_What you need to do:_
A: Starting at "## Barbarella" and stopping after "are happy ones.", write out the forum thread again with each "praying" replaced by "hoping".
B: Continue the forum thread from its final line.

_Passage:_
Thanks to everyone for all your words of support, we are trying to arrange some nice things to take our minds off what happened- like booking a holiday to St-lucia in july for my birthday and we are off to seville for the weekend. It doesn't take away the hurt & disappointment but we need something to focus on. My MIL has taken it really badly- she can't eat/sleep and is off work with stress. She- like us- really thought we would get the 2 children- however we did try & keep in our minds that there were other couples involved. I am still annoyed that we were shown lots of photo's though- i think that was so wrong.

Momxx


----------



## Laine

KJ,

Sending positive thoughts to you   

Sorry to hear your news.

Laine


----------



## everhopeful

Ruth

Sorry to hear of your friend's news, you are so right, the world can be so cruel.

Sending our thoughts and prayers for her baby  

xx


----------



## TraceyH

KJ - Sending you lots of hugs. Try and keep strong.

Ruth - hope your friends baby is doing well.

Not much news at this end except that our court papers should be ready to be sent off just after the Bank Holiday so hopefully the courts will be able to fit us in soon.  I have been hobbling around on cruthces for a week after a knee op and cannot drive for 2 weeks.  That is the frustrating part but friends and family have helped us out so that I am not confined to the house with a 2 year old!  My physio has asked me to rest a bit more but that is difficult as well as 2 year olds are so full on.

Best wishes to everyone else.

Tracey x


----------



## Barbarella

Keemjay - I am devastated to read your news... I am so so sorry.  I cannot believe what I'm reading either.  I am praying for a positive outcome... how dare they put you through this awful time.

Ruth - so sorry to hear about your BF as well... life is so cruel.

Will be checking for your updates and will be praying they are happy ones.

Take care...

Cxxx


----------



## Pooh bears mummy

KJ, just wanted to ad my thought and prayer to you, and i hope that you get the news you want asap. {{{{{{Hugs}}}}}}}

Ruth sorry to read about you BF baby

Cindy, enjoy your week away. Chat soon. Good news about sending off the papers for cuddles.

Ever, 2 year! it has flown hasn't it. It is 2 years for us in 2 weeks or so. Planning our family day out.

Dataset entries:

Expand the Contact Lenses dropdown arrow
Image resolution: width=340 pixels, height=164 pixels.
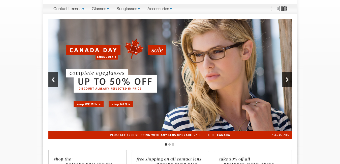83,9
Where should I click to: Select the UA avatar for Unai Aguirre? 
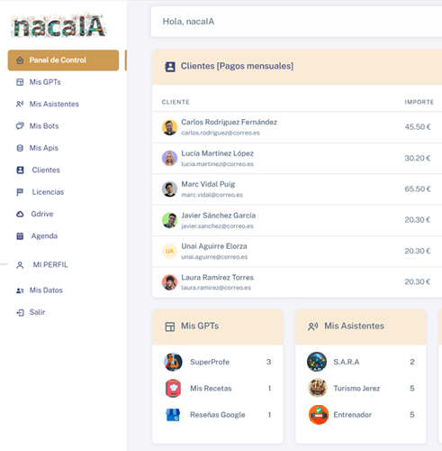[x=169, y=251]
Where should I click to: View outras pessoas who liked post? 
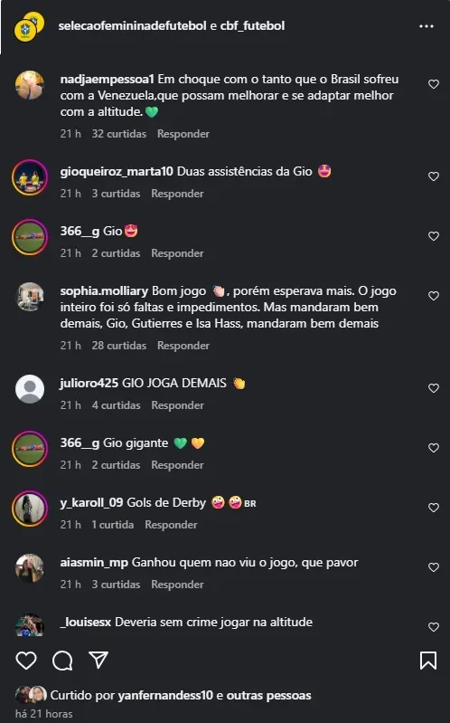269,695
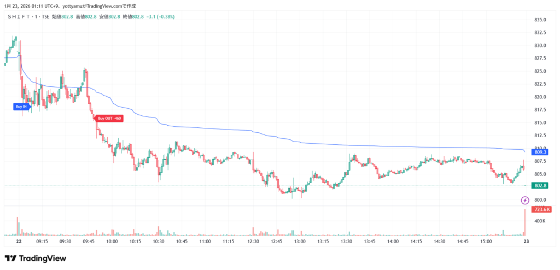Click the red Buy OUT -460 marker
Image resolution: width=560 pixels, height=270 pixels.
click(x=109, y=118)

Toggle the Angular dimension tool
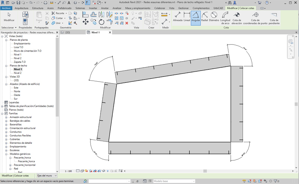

* * *

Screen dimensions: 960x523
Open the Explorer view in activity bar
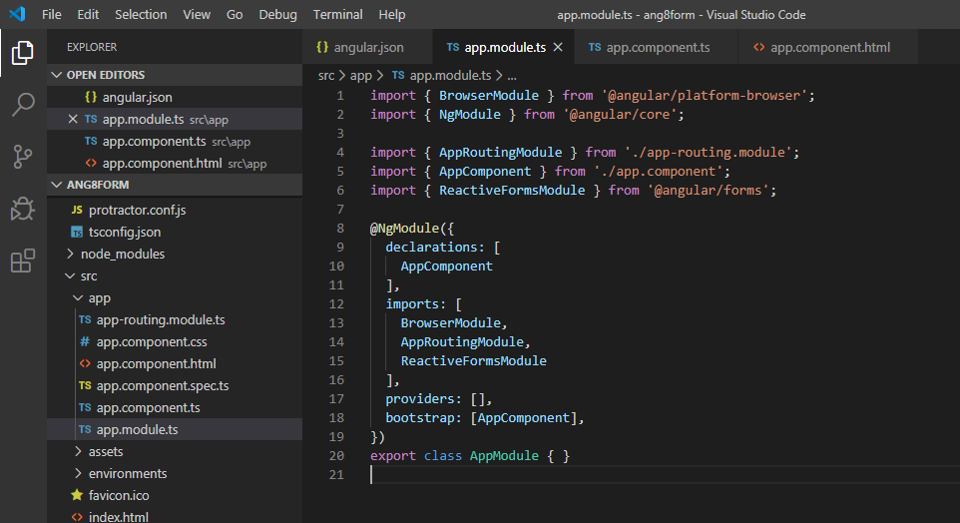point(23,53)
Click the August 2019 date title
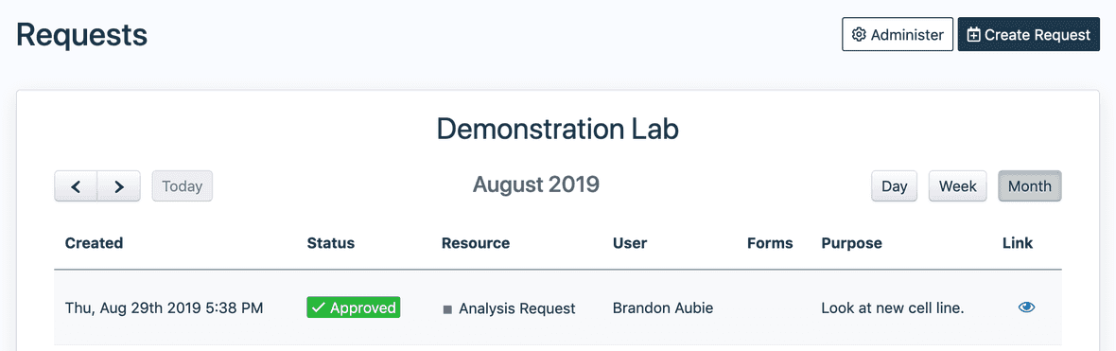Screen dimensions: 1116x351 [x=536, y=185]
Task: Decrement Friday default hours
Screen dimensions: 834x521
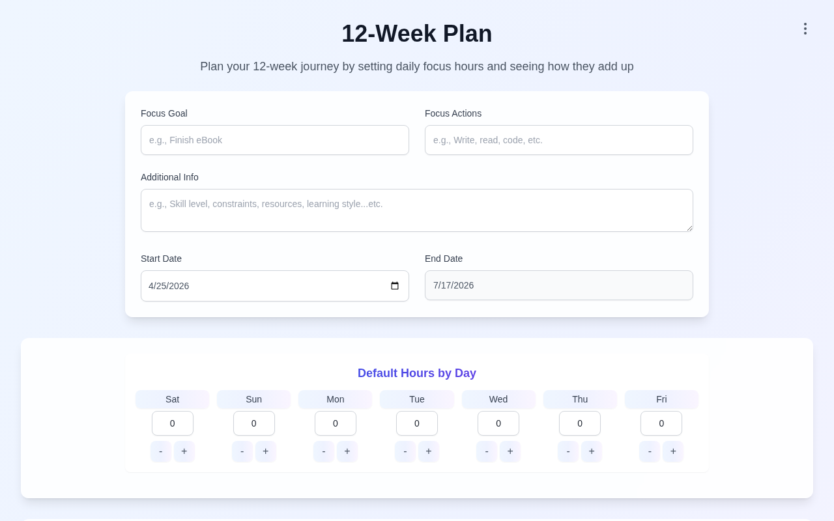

_Answers provided:_
A:
## Barbarella

Keemjay - I am devastated to read your news... I am so so sorry.  I cannot believe what I'm reading either.  I am hoping for a positive outcome... how dare they put you through this awful time.

Ruth - so sorry to hear about your BF as well... life is so cruel.

Will be checking for your updates and will be hoping they are happy ones.

B:
Well we went on our prep day for 2nd timer yesterday. It was OK, nice to meet other couples in the same boat. Phoned SS today to let them know we had been as it was out of area. Spoke to our SW from last time who had become head of the dept only to be told he is leaving soon!!!!!!!!!!!!!! to say I am upset is an understatement. He also said they are still under staffed so goodness know when we will be allocated a SW to start our home study. I feel really down and it is only day 1. So I said good luck to him and that I would phone back in 2 weeks if I had not heard from the new head of dept by then. He know me well and know i do not like to let the grass grow under my feet so he said he would let this new counter part know. Fingers crossed that we get a SW soon.

Thanks for all you messages about pooh bear, he is on the mend now but still in a cling phase so left me in tears this am when taking him to playgroup as he didnot want me to leave him, but I had to as next week he start nursery and will have to go when I am at work, but it still broke my heart.

TTFN  PBMxxxxxxxxxxx


----------



## Old Timer

Hi Ladies
Just a quick note to KJ, am so sorry to read your news hun and I really hope they get things sorted quickly for you.  I can't begin to imagine how devastated you are both feeling right now, I hope and pray the decision maker comes to their senses and approves your match.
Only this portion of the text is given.